### [Quoted passage]
● ● ●

Cornell study links cranial shape and body weight to syringomyelia risk
A new Cornell study finds that miniaturization reshapes the canine skull rather than simply scaling it down, with rounder crania clustering in breeds predisposed to syringomyelia.
A new retrospective study from Cornell University's College of Veterinary Medicine reports that as dogs are bred smaller, their skulls change shape rather than simply scaling down. As a result, the breeds prone to those changes overlap substantially with breeds predisposed to syringomyelia, a painful spinal cord condition. The study, "Miniaturization in Domestic Dogs: Relationships Among Cranial Shape, Head Indexes, and Body Weight," published in a recent issue of the journal Veterinary Radiology & Ultrasound.1
"We wanted to better characterize what happens to skull shape when you shrink dogs down, so we don't misdiagnose normal findings as pathologic processes," said Peter V. Scrivani, DVM, ACVR, professor of clinical sciences at Cornell and the study's corresponding author.2
Skull shape scales allometrically, not isometrically
The researchers identified the medical records of 852 dogs of varying breeds who had received CT scans of their heads at CVM and did not have a known cranial disease. Study co-author Ian Porter, DVM, former resident at CVM who is now associate clinical professor of diagnostic imaging, performed a quantitative analysis of those images, calculating a set of head indices from the widths and lengths of the skull, cranium, and face.2
The team examined how body weight—used as a proxy for miniaturization—related to cranial shape, sorting dogs into categories ranging from archetypal to extreme round, and to three quantitative measures: the cranial index, skull index, and facial index. Dogs were also stratified into two groups: those of breeds predisposed to syringomyelia and those of breeds not considered at risk.

● ● ●

### [Dataset entries]
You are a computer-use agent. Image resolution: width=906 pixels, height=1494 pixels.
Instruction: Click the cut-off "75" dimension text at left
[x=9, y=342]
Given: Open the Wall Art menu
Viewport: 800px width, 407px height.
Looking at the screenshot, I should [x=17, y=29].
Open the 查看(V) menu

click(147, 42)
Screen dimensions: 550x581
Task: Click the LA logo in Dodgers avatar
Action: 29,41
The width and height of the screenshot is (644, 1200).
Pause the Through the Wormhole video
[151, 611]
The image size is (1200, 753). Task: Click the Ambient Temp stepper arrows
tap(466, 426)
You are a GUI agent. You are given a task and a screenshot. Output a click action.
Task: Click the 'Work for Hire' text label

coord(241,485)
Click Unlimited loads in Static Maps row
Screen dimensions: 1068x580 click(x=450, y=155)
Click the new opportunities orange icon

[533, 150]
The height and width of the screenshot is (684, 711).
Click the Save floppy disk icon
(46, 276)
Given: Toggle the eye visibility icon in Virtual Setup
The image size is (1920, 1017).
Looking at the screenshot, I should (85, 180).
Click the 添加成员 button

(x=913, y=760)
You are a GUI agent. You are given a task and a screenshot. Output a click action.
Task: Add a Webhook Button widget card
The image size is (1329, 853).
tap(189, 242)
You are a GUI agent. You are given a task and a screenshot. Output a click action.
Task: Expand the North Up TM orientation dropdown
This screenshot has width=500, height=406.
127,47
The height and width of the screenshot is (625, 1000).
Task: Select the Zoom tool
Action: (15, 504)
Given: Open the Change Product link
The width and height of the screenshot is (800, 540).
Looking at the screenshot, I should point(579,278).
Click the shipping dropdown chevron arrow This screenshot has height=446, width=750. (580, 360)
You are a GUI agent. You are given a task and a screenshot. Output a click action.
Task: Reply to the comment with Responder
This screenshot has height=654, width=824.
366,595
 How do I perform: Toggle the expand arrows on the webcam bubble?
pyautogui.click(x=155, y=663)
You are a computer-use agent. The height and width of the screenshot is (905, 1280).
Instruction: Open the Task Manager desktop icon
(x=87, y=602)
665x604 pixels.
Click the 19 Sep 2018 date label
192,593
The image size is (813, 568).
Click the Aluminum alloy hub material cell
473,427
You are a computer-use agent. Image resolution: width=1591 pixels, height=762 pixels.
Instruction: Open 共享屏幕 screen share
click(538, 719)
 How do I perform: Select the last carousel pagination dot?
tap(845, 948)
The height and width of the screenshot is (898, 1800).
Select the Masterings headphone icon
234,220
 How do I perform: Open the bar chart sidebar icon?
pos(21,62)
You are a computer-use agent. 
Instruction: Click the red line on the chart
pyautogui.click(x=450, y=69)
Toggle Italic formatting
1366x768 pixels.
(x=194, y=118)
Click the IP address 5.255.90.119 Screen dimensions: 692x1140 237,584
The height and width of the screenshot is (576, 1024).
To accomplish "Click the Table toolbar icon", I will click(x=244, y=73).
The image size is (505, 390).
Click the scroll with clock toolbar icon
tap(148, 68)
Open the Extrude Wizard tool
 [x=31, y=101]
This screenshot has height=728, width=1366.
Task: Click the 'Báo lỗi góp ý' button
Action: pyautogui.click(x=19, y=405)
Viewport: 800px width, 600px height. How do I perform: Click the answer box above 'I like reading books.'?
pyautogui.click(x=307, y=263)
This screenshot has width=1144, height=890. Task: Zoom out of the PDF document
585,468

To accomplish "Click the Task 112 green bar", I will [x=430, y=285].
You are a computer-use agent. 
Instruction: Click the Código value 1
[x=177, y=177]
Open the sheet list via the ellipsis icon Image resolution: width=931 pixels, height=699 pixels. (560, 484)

● ● ●

### [Exercise requirements]
• A. According to the article on dog skull shape, how many dogs' medical records did the researchers identify?
• B. Reproduce the article on dog skull shape starting at "Cornell study links" and ending at "predisposed to syringomyelia.", swapping "syringomyelia" for "spinal cord disease".

### [Solved tasks]
• A. 852 dogs

• B.
Cornell study links cranial shape and body weight to spinal cord disease risk
A new Cornell study finds that miniaturization reshapes the canine skull rather than simply scaling it down, with rounder crania clustering in breeds predisposed to spinal cord disease.